It's been an interesting couple of weeks. I haven't posted anything on here since December 27 about our journey through this grief, however, I am filling up a journal each and every day. Transferring all of those thoughts and realizations might make me seem really neurotic and today is the first day that I have had some down time. On December 29 we flew to Virginia to visit my sister and her family, we flew back on January 4th and January 5-6 were my first 2 days back in the office. This morning, Sammy and I went to church to what ended up being one of the most profound messages we have heard in a long time. (coincidence? we don't think so) Immediately in the car, Sammy and I had a very emotional conversation around approaching the 2 month mark of losing Juliette. What God has taught us in this and how do we continue to move forward. It was nothing short of an incredible dialogue with him. I love that Sammy.
In the last few months I have noted every mother that has experienced a similar loss. You have bravely and kindly shared your experience. You are what gave me my mantra for 2012. (I am not resolving to do shit this year.....except to continue to move through the shit) Every day I wake up and see the words..."Practice courageous vulnerability" As these women have called, emailed, or left messages your sharing does breathe some strength into my soul. You have continued to walk the path set in front of you and you have courageously shared it is not easy and that the loss will fade, but never go away. You see, whether you miscarry or lose during pregnancy in the 1st, 2nd or 3rd trimester, it is a LOSS. What has saddened me is these women usually start off with, "I didn't tell anyone, but I miscarried at......" And one woman even said to me, "When I miscarried, the Dr. said this happens often. I wish I would have known." Before now, I have just seen the wait until the 12 week mark to tell people as normal, but now I think its crap. Why is it so secret? Why do women hide with this pain? I am sure that deserves a much larger post....but I have no answers right now, it just angers me that women are embarrassed when they miscarry. WHY? How can we all change this conversation so that women feel supported through such a significant loss?
I still struggle with immense emotional pain. I still struggle with lost dreams. And to be honest, many moments that are quite obsessive. **note: I didn't expect this to be gone by now, I am just stating the obvious.** So many questions for us, for our future. That question mark has turned upside down like a fishhook in my heart. And then there is fear. And sometimes that fear is a fog that I can't even begin to walk through, afraid of what might be on the other side. Because, WHAT IF it really isn't what I want, what we want. And then I have moments where the dreamer in me takes over...I long for a new adventure, another pregnancy, and a different outcome. and then...I read something I have read a hundred times....
“Listen to your life.

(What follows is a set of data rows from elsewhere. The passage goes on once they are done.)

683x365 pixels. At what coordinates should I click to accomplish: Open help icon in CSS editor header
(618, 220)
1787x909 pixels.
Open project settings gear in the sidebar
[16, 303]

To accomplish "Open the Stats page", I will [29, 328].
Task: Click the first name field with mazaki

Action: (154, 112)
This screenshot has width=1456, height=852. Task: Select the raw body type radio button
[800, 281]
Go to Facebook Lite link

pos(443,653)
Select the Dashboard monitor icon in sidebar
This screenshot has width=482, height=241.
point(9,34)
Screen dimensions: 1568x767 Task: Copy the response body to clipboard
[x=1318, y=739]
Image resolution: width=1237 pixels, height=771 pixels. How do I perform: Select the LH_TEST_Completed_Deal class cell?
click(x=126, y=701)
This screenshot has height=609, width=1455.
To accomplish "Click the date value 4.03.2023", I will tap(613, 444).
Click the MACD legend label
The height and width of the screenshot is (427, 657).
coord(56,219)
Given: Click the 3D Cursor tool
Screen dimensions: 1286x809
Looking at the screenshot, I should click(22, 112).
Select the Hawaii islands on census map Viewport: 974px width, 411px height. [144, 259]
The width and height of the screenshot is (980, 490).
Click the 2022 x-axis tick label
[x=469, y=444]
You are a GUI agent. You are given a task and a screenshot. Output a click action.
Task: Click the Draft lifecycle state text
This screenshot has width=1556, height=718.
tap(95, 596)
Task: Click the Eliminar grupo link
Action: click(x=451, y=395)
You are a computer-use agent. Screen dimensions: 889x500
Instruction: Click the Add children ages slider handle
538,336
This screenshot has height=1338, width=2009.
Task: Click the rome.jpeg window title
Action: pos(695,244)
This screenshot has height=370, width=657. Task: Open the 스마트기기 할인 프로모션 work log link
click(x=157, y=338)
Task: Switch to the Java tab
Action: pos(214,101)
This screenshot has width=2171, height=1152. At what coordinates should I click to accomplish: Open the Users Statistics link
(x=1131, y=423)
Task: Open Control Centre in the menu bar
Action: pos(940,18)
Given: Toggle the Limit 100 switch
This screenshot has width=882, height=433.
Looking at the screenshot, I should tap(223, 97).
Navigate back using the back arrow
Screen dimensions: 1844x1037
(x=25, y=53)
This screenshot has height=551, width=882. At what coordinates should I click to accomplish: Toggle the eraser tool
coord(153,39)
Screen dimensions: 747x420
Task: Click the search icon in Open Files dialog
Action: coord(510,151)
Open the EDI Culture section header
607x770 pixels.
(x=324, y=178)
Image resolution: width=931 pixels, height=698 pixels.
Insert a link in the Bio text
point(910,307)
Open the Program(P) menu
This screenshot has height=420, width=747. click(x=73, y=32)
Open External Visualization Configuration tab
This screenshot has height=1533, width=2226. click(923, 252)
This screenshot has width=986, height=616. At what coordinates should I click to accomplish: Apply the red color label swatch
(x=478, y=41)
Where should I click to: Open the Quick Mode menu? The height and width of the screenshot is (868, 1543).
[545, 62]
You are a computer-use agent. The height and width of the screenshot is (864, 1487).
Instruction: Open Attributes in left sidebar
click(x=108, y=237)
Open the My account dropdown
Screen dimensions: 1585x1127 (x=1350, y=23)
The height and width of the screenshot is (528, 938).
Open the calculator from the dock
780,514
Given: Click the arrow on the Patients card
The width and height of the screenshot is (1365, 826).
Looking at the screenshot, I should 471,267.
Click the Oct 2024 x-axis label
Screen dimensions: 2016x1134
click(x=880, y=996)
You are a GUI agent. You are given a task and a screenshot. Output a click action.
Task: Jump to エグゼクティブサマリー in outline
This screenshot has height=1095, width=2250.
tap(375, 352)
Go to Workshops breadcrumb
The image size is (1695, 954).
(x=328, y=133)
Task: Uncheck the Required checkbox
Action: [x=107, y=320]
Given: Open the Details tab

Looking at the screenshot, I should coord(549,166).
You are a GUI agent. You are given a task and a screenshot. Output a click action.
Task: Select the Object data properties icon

See it for the fathomless mystery it is. In the boredom and pain of it, no less than in the excitement and gladness: touch, taste, smell your way to the holy and hidden heart of it, because in the last analysis all moments are key moments, and life itself is grace." Buechner
And that is where the message at church this morning came into play. Our pastor talked from Genesis 22, Abraham and the sacrifice of his son, Isaac. The faith of Abraham in trusting. We sat and listened and then sang these words....
And if Our God is for us, then who could ever stop us.
And if Our God is for us, then what could stand against?
Is this easy to fully believe for us right now? No. But this is a huge part of our journey. I won't silence my longing. I won't stop dreaming for us, even if that means more pain down the line. Life goes on, right? And so must we. And as Alexi Murdoch wrote so beautifully in his song...It's Only Fear...
Don't hold your head too high,
Don't be afraid to cry,
Because you know my dear, it's only fear, it's only fear,
Yes my dear,
Do you hear,
It's only fear, only fear, it's only fear
Keeps you locked in here.
3 comments:
I always love your honesty and I'm still praying for you. I know I'm more of a far away acquaintance from the long ago college days but you are on my heart and in my prayers. Keep on going, I'm so proud of you.
You are an amazingly strong woman. I know you may not feel that way at times, but you are solid. Your faith in God and your love with Sammy will sustain you. I love that song, too-"If our God is with us..." It sends me down an emotional path everytime we sing it.
I'm so glad you're journaling and blogging your thoughts and emotions. Feeling and sharing will surely help you tackle each day as they come. God has amazing things in store for you - I'm sure of it!
Love you girl!
Jenny
Sweet friend, I love your honesty. And don't forget that God can take it. You can rail at Him, scream at Him, cry out in frustration. He is listening and loves you. We also sang that song yesterday in church and that is my favorite Bible verse, Romans 8:31. Someday I long to have the answers to all the grief that my family has experienced. All I know is that in walking the grief, I have learned amazing lessons about the grace of God. Much love to you and Sammy.